ENGLISH
REFERENCE

churl

n.
UK //tʃˈɜːl// churl Archaic Vulgar
Synonyms
Origin

From Middle English churl, cherl, cheorl (“person not of the nobility or clergy; bondsman, serf, villein; peasant; (also figuratively) servant, slave; unlearned or unrefined person, boor, ignoramus; chap, fellow, man; husband”) [and other forms], from Old English ċeorl (“freeman ranking below a þegn but above a thrall; commoner, peasant; countryman, husbandman; man; husband”), from Proto-West Germanic kerl, from Proto-Germanic karilaz (“elder; man”), from Proto-Indo-European *ǵerh₂- (“to grow old; to mature”). Doublet of carl /carle, ceorl, and karl. Sense 2.1 (“rough, surly, ill-bred person”) is probably an extension of sense 1 (“free peasant of the lowest rank; person without royal or noble status; bondman, serf”) and sense 2.2 (“countryman, peasant, rustic”). Sense 2.3 (“person who is stingy”) was influenced by Nabal, who is described in the King James Version of the Bible as “churlish and evil in his doings”; when Nabal, a rich man, is asked to give provisions to David’s men, he replies, “Who is David? and who is the son of Jesse? There be many servants nowadays that break away every man from his master.

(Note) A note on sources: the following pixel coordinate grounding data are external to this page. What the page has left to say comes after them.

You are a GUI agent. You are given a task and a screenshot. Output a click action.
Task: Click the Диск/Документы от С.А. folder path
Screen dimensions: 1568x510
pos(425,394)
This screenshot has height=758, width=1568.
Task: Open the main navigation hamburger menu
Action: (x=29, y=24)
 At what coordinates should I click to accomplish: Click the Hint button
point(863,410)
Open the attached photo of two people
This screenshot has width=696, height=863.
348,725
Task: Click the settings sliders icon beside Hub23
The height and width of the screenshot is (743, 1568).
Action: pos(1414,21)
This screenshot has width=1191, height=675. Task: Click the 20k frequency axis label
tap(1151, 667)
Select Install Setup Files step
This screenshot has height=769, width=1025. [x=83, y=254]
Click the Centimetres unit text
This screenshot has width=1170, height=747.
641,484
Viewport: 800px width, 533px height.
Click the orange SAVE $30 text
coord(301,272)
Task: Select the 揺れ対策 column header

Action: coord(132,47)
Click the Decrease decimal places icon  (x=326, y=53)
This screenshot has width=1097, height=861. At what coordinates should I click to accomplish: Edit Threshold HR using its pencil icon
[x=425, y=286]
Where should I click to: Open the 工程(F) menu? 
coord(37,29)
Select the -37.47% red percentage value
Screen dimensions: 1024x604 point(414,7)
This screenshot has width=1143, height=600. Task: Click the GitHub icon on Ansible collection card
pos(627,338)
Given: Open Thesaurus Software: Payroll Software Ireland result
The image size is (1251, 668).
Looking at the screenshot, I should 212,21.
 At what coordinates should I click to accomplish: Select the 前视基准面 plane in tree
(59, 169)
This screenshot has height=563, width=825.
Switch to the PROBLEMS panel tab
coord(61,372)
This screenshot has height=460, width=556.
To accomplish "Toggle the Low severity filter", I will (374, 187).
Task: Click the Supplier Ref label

Shall I then take my bread and my water, and my flesh that I have killed for my shearers, and give it unto men, whom I know not whence they be?” (1 Samuel 25:3 and 10–11; spelling modernized). Cognates * Danish karl (“fellow, young man, farmhand”) * Dutch kerel (“churl; fellow, man”) * Low German kerl, kerel, kirl (“churl; fellow, man”) * North Frisian tzierl, tjierl, tsjerl (“churl; fellow, man”) * Old High German charl, charlo (German Kerl (“fellow, man”)) * Old Norse karl (“man”) (Icelandic karl (“man”)) * Polish karzeł (“small man”) * Scots churl (“a churl; a rustic”) * Swedish karl (“fellow, man”) * West Frisian tsjirl (“churl; fellow, man”)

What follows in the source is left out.